Dataset records:
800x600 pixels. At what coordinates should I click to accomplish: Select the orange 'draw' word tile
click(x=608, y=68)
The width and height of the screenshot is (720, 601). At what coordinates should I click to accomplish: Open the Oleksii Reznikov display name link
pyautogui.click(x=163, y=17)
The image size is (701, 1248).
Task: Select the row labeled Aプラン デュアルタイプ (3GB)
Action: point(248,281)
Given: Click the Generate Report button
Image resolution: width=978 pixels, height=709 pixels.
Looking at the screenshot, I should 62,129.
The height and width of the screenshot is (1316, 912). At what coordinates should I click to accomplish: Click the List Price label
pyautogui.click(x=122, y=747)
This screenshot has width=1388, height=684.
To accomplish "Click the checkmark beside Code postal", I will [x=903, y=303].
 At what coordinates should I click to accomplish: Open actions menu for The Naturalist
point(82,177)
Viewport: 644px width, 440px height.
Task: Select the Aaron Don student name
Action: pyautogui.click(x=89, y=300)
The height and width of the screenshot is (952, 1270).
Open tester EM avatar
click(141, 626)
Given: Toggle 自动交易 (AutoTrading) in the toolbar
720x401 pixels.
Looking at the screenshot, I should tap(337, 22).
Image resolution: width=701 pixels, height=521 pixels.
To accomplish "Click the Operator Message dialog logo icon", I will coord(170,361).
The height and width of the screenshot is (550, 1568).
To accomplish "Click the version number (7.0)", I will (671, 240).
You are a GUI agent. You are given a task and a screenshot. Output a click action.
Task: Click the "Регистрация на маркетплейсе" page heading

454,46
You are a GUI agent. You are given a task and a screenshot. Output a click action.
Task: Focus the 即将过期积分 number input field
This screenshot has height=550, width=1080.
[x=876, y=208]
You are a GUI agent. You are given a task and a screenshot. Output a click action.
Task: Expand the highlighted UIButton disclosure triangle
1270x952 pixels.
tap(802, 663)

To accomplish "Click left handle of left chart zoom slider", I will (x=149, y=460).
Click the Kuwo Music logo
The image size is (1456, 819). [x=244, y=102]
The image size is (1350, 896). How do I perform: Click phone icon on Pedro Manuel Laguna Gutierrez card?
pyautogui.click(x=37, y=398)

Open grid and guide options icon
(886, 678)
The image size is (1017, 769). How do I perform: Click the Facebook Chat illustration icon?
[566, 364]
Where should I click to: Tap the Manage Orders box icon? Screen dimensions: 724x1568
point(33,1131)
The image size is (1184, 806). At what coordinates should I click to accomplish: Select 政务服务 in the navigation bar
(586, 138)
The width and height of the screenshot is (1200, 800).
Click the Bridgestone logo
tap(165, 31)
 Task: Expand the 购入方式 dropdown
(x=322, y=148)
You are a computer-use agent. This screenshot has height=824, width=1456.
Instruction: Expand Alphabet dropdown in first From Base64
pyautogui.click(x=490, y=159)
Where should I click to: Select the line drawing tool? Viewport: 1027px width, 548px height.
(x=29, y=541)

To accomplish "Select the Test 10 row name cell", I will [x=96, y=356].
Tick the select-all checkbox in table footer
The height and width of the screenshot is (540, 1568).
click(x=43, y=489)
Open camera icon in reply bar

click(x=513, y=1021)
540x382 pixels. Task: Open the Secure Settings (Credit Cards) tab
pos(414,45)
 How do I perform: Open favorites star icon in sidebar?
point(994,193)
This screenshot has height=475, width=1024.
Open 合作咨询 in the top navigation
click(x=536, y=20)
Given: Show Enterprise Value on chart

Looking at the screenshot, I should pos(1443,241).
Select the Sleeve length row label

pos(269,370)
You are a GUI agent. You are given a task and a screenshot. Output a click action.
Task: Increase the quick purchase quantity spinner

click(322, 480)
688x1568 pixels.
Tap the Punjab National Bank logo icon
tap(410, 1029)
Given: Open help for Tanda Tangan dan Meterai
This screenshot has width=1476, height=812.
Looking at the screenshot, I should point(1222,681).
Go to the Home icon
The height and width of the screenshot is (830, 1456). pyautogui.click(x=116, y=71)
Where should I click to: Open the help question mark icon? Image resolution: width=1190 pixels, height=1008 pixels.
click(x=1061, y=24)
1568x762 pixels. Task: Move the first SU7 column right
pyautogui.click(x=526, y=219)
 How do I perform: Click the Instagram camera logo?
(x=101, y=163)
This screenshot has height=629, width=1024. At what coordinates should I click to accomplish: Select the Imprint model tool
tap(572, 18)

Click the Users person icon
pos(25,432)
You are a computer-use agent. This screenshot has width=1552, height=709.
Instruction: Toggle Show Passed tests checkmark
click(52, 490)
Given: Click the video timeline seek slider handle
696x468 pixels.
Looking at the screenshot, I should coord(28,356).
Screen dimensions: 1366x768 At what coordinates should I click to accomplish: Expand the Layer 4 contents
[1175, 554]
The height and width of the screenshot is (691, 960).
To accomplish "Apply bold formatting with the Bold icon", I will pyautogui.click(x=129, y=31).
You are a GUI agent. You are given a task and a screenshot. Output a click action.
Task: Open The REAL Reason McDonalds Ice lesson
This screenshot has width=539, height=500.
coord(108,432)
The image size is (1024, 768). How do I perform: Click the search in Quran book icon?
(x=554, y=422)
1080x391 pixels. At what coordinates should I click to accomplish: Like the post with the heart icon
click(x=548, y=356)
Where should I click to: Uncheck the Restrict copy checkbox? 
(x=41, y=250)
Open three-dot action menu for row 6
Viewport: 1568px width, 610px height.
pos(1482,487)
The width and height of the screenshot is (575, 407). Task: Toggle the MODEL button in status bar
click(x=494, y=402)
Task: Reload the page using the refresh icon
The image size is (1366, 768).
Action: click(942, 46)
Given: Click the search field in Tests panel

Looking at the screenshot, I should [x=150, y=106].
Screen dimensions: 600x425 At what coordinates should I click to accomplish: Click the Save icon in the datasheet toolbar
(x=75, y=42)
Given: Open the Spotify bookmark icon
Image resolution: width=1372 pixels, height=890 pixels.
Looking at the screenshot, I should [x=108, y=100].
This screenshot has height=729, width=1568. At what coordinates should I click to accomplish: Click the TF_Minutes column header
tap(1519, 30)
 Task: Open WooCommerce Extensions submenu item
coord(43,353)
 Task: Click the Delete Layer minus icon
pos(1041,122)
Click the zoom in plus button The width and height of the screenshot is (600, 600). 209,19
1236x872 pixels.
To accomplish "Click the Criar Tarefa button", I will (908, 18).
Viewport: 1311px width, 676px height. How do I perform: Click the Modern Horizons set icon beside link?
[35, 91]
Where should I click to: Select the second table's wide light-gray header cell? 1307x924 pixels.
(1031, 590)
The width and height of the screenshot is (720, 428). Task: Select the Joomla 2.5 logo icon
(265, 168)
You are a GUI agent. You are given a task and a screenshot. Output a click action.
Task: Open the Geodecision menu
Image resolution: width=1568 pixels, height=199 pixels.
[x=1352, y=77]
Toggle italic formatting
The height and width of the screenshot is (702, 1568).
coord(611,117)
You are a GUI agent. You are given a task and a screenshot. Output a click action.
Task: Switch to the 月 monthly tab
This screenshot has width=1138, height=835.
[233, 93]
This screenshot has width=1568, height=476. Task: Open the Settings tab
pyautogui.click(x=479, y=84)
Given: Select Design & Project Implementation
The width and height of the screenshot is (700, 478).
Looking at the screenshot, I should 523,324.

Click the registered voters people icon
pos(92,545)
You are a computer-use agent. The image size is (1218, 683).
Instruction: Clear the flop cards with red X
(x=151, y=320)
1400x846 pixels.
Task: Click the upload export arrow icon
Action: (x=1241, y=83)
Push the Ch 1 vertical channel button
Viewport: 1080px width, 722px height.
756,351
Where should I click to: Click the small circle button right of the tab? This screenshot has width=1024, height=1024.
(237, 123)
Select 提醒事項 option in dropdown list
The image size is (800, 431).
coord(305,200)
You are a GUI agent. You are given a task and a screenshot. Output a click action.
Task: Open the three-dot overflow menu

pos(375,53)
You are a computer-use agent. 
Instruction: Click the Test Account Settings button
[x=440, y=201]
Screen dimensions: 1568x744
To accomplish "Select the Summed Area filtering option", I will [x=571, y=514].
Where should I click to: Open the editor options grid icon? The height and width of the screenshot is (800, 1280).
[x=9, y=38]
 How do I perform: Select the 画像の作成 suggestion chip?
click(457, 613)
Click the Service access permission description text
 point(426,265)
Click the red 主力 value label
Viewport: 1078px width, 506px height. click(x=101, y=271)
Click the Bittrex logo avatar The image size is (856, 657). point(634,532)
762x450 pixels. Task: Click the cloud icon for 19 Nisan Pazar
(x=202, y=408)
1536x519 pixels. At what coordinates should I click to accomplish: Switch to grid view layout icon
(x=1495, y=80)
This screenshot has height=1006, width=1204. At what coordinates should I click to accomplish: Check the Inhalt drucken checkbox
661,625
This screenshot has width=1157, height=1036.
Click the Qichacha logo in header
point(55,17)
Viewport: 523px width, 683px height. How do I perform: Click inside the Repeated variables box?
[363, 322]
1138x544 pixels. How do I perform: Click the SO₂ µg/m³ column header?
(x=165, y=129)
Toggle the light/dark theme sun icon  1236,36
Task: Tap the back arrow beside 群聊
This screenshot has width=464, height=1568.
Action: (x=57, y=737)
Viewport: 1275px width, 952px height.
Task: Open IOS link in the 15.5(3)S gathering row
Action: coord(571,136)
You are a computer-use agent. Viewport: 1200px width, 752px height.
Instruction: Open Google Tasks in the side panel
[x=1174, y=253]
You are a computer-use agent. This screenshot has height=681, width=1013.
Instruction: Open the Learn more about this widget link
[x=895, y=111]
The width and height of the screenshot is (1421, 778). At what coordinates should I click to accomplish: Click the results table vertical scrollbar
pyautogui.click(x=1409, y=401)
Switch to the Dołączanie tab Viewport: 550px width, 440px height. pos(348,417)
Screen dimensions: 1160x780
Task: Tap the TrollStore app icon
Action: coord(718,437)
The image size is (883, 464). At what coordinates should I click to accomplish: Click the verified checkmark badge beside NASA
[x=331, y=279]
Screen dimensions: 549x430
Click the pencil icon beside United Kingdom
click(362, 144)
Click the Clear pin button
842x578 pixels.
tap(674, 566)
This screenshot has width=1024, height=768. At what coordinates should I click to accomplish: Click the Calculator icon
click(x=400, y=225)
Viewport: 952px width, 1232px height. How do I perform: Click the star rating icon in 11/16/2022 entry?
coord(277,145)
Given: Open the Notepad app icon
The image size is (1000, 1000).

What is expected:
Please write out the data again, starting with the first line and going on through the line with "click(x=608, y=68)", adding 19 to every coordinate in the answers.

The output:
800x600 pixels. At what coordinates should I click to accomplish: Select the orange 'draw' word tile
click(x=627, y=87)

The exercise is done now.